La foule et l’armée kalokas applaudirent de nouveau à ces révélations incroyables. La ferveur montait dans les rangs de l’assemblée. Garnel savourait ce moment tant attendu. Il avait le moyen de mettre en garde la résistance et la femme de Paskhal qui s’apprêtait à les trahir. Il n’avait pas dormi de la nuit pour ça, mais ça en valait le coup.

 

_ Oui mes amis. Nous allons rendre justice ! Et si l’envie leur en prenait de se venger pour la capture de leur Élu, je souhaiterais mettre en garde les peuples Siréliens. Après ses aveux, Vikthor Peyrache a été déporté aux Lendemains Sans Peur. Banni dans ce camp imprenable et isolé, il est à la merci de mon jugement, reprit-il avec ferveur.

 

Alors qu’il s’apprêtait à continuer son discours, il se tourna vers Endza pour la serrer dans ses bras. Les mots qui suivraient aller la toucher en plein cœur et il voulait que cette image d’eux l’un dans les bras de l’autre reste à jamais gravés dans les mémoires collectives en plus des journaux.

 

_ Mon enfant, si tu es là aujourd’hui c’est parce que tu es digne de réparer les erreurs que des Siréliens ont commises. Digne de combattre ces révoltés qui ne réclament que le sang.

_ Digne, répéta la rouquine.

_ Si Paskhal Agape a répondu aussi rapidement à mon appel, à notre appel. C’est parce qu’il voulait s’opposer lui aussi à ces hommes et femmes qui ont enrôlé son fils dans leur révolte. Quand l’Élu des rouges a été capturé, Arthur Agape se tenait à ses côtés. Prêt à venger Sonfà, lui aussi, reprit Garnel sous le regard affolé d’Endza.

 

Cette fois la foule se montra silencieuse, les vingt-cinq représentants de l’armée kalokas échangèrent des regards alarmés. Aucun d’eux n’avait été prévenu de ces informations. Tous connaissaient Arthur pour sa droiture et son sens de la justice. Il était, lui aussi, le digne héritier de son père.

 

_ J’ai répondu à votre appel, car je devais réparer les erreurs de mon fils, approuva Paskhal en attrapant sa fille par les épaules. Il a péché d’orgueil. Avant sa capture, ici même, je n’avais pas conscience que son nouvel ami l’avait tant influencé. La perte de ses sœurs a obscurci son jugement. En ces temps sombres, j’ai demandé la clémence au ministre Asage.

_ Et je le lui ai accordé, le coupa Garnel. Arthur Agape a été exilé dans les Lendemains sans Peur pour suivre une peine légère où il pourra se repentir le temps que les révoltes cessent. Des nouvelles seront données régulièrement à sa famille et il retrouva son foyer à la fin de la guerre.
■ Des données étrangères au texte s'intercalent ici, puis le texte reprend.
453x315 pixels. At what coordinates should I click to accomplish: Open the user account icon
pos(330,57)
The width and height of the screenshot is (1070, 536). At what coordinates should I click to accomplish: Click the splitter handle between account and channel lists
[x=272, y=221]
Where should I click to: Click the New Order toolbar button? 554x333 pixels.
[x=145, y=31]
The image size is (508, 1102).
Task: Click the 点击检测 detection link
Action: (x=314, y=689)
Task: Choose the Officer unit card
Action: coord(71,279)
Mais pour cela, les Kalokas doivent partir au front.

_ Pour cela, nous allons combattre tous ceux qui ont fait du tort au conseil ministériel, ajouta Paskhal pour assurer son emprise sur Endza.

 

Les applaudissements reprirent doucement puis avec frénésie quand le ministre leva l’épée de Zro face à l’assemblée. À ses côtés, Endza ne cilla pas. Elle tentait de digérer tout ce qu’elle venait d’apprendre. Son cerveau surchauffait comme pour lui indiquer que quelque chose clochait dans tous ces beaux discours. Elle avait un mauvais pressentiment, mais n’arrivait pas à mettre le doigt dessus. Alors quand le ministre lui tendit l’arme qu’elle attendait tant, elle la saisit en oubliant tous ses doutes.

 

_ Par cette épée, tu tueras Bénédit Karmir et tous ceux qui le suivront. Par cette épée, tu protégeras le peuple. Tous les peuples. Avec Zro, tu rendras justice. Avec Zro, tu défendras la vie. Ensemble, vous combattrez tous ceux qui ont mis à mal notre avenir. Ensemble, vous ferez respecter les dogmes de Namon, acheva Garnel sûr de lui.
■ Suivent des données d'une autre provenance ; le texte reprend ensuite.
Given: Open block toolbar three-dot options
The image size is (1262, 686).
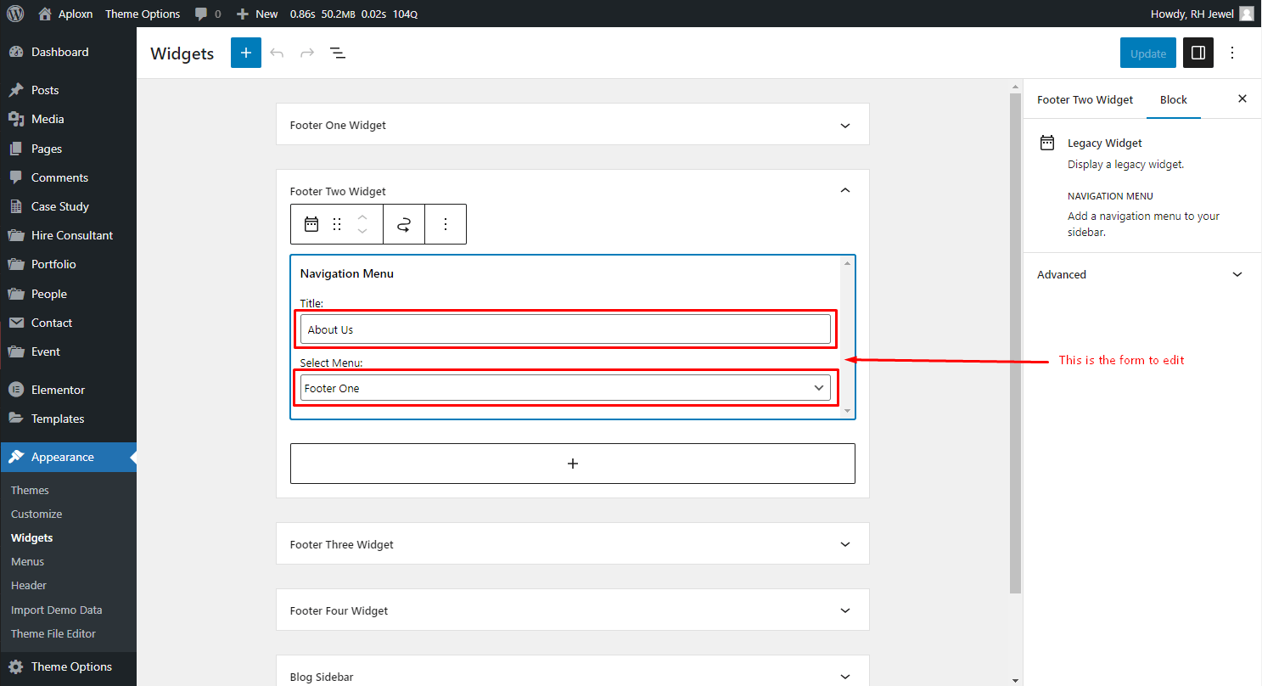Looking at the screenshot, I should coord(446,224).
_ Prospérité, amour, équilibre, répondit simplement Endza consciente que les mots du ministre étaient vrais.

 

Lui comme elle, voyait en ce discours une prédiction plus qu’un souhait. Lui comme elle, savait qu’à cet instant précis, l’histoire venait de prendre un tournant. Ceux qui ne le voyaient pas étaient inconscients. Le roi de carreau venait d’abattre de nouvelles cartes et la dame de cœur n’avait qu’à bien se tenir.